● Set task: Could you give every line of the records below as a JSON list of strings, one string per line, with blank lines left out?

** Begin **

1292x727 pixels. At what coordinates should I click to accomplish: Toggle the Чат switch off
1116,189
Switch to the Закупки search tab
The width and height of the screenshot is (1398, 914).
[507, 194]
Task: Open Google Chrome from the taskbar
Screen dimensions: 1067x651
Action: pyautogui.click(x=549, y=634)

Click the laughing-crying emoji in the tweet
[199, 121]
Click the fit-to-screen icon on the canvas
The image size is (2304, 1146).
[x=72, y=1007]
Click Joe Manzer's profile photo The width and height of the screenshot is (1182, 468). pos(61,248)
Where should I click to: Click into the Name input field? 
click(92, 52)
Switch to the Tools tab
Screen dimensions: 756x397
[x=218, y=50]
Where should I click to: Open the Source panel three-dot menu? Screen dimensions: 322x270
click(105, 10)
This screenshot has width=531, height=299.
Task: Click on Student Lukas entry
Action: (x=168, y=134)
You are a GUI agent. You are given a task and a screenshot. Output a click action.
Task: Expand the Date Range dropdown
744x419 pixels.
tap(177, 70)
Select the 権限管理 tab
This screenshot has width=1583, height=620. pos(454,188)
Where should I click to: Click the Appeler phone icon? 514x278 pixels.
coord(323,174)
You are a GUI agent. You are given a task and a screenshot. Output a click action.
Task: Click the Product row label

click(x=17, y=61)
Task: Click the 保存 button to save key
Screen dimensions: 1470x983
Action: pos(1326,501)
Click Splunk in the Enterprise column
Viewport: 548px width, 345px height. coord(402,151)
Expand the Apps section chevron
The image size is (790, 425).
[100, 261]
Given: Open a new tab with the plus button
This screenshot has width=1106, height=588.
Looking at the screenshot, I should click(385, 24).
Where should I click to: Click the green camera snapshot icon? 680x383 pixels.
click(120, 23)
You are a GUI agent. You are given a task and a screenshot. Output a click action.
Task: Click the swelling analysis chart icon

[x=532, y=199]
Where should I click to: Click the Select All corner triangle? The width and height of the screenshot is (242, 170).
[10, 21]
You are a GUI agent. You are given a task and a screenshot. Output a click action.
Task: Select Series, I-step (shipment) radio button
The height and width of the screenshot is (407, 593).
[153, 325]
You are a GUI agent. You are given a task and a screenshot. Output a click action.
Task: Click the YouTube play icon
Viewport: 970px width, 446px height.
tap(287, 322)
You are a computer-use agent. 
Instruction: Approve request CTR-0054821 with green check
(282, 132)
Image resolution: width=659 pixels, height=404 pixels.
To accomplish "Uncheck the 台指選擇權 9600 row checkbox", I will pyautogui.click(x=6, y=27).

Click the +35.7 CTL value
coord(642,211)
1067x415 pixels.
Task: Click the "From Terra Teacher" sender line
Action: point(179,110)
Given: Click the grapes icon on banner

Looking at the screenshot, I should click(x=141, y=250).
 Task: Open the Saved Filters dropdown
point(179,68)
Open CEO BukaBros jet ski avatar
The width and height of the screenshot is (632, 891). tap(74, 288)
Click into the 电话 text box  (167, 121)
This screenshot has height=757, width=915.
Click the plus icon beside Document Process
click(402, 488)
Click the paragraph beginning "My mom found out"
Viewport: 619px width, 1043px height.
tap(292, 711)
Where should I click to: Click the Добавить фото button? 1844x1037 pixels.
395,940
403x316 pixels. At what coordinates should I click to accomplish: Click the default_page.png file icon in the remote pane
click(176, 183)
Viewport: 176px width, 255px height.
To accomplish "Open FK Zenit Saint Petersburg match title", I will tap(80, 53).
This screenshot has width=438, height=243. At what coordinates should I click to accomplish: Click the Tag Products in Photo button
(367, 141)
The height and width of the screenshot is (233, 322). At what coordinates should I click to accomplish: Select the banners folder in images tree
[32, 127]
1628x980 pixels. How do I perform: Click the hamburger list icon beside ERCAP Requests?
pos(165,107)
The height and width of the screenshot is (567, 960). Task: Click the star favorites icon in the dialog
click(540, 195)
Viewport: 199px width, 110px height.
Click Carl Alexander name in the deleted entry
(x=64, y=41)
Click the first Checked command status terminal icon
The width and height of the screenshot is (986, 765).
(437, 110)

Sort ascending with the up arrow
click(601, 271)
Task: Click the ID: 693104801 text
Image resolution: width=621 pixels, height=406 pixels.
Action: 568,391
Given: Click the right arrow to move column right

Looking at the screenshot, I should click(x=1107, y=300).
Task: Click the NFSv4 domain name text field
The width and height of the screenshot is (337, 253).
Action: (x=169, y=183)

** End **

● Result for this task:
[
  "1292x727 pixels. At what coordinates should I click to accomplish: Toggle the Чат switch off",
  "1116,189",
  "Switch to the Закупки search tab",
  "The width and height of the screenshot is (1398, 914).",
  "[507, 194]",
  "Task: Open Google Chrome from the taskbar",
  "Screen dimensions: 1067x651",
  "Action: pyautogui.click(x=549, y=634)",
  "Click the laughing-crying emoji in the tweet",
  "[199, 121]",
  "Click the fit-to-screen icon on the canvas",
  "The image size is (2304, 1146).",
  "[x=72, y=1007]",
  "Click Joe Manzer's profile photo The width and height of the screenshot is (1182, 468). pos(61,248)",
  "Where should I click to: Click into the Name input field? ",
  "click(92, 52)",
  "Switch to the Tools tab",
  "Screen dimensions: 756x397",
  "[x=218, y=50]",
  "Where should I click to: Open the Source panel three-dot menu? Screen dimensions: 322x270",
  "click(105, 10)",
  "This screenshot has width=531, height=299.",
  "Task: Click on Student Lukas entry",
  "Action: (x=168, y=134)",
  "You are a GUI agent. You are given a task and a screenshot. Output a click action.",
  "Task: Expand the Date Range dropdown",
  "744x419 pixels.",
  "tap(177, 70)",
  "Select the 権限管理 tab",
  "This screenshot has width=1583, height=620. pos(454,188)",
  "Where should I click to: Click the Appeler phone icon? 514x278 pixels.",
  "coord(323,174)",
  "You are a GUI agent. You are given a task and a screenshot. Output a click action.",
  "Task: Click the Product row label",
  "click(x=17, y=61)",
  "Task: Click the 保存 button to save key",
  "Screen dimensions: 1470x983",
  "Action: pos(1326,501)",
  "Click Splunk in the Enterprise column",
  "Viewport: 548px width, 345px height. coord(402,151)",
  "Expand the Apps section chevron",
  "The image size is (790, 425).",
  "[100, 261]",
  "Given: Open a new tab with the plus button",
  "This screenshot has width=1106, height=588.",
  "Looking at the screenshot, I should click(385, 24).",
  "Where should I click to: Click the green camera snapshot icon? 680x383 pixels.",
  "click(120, 23)",
  "You are a GUI agent. You are given a task and a screenshot. Output a click action.",
  "Task: Click the swelling analysis chart icon",
  "[x=532, y=199]",
  "Where should I click to: Click the Select All corner triangle? The width and height of the screenshot is (242, 170).",
  "[10, 21]",
  "You are a GUI agent. You are given a task and a screenshot. Output a click action.",
  "Task: Select Series, I-step (shipment) radio button",
  "The height and width of the screenshot is (407, 593).",
  "[153, 325]",
  "You are a GUI agent. You are given a task and a screenshot. Output a click action.",
  "Task: Click the YouTube play icon",
  "Viewport: 970px width, 446px height.",
  "tap(287, 322)",
  "You are a computer-use agent. ",
  "Instruction: Approve request CTR-0054821 with green check",
  "(282, 132)",
  "Image resolution: width=659 pixels, height=404 pixels.",
  "To accomplish \"Uncheck the 台指選擇權 9600 row checkbox\", I will pyautogui.click(x=6, y=27).",
  "Click the +35.7 CTL value",
  "coord(642,211)",
  "1067x415 pixels.",
  "Task: Click the \"From Terra Teacher\" sender line",
  "Action: point(179,110)",
  "Given: Click the grapes icon on banner",
  "Looking at the screenshot, I should click(x=141, y=250).",
  " Task: Open the Saved Filters dropdown",
  "point(179,68)",
  "Open CEO BukaBros jet ski avatar",
  "The width and height of the screenshot is (632, 891). tap(74, 288)",
  "Click into the 电话 text box  (167, 121)",
  "This screenshot has height=757, width=915.",
  "Click the plus icon beside Document Process",
  "click(402, 488)",
  "Click the paragraph beginning \"My mom found out\"",
  "Viewport: 619px width, 1043px height.",
  "tap(292, 711)",
  "Where should I click to: Click the Добавить фото button? 1844x1037 pixels.",
  "395,940",
  "403x316 pixels. At what coordinates should I click to accomplish: Click the default_page.png file icon in the remote pane",
  "click(176, 183)",
  "Viewport: 176px width, 255px height.",
  "To accomplish \"Open FK Zenit Saint Petersburg match title\", I will tap(80, 53).",
  "This screenshot has width=438, height=243. At what coordinates should I click to accomplish: Click the Tag Products in Photo button",
  "(367, 141)",
  "The height and width of the screenshot is (233, 322). At what coordinates should I click to accomplish: Select the banners folder in images tree",
  "[32, 127]",
  "1628x980 pixels. How do I perform: Click the hamburger list icon beside ERCAP Requests?",
  "pos(165,107)",
  "The height and width of the screenshot is (567, 960). Task: Click the star favorites icon in the dialog",
  "click(540, 195)",
  "Viewport: 199px width, 110px height.",
  "Click Carl Alexander name in the deleted entry",
  "(x=64, y=41)",
  "Click the first Checked command status terminal icon",
  "The width and height of the screenshot is (986, 765).",
  "(437, 110)",
  "Sort ascending with the up arrow",
  "click(601, 271)",
  "Task: Click the ID: 693104801 text",
  "Image resolution: width=621 pixels, height=406 pixels.",
  "Action: 568,391",
  "Given: Click the right arrow to move column right",
  "Looking at the screenshot, I should click(x=1107, y=300).",
  "Task: Click the NFSv4 domain name text field",
  "The width and height of the screenshot is (337, 253).",
  "Action: (x=169, y=183)"
]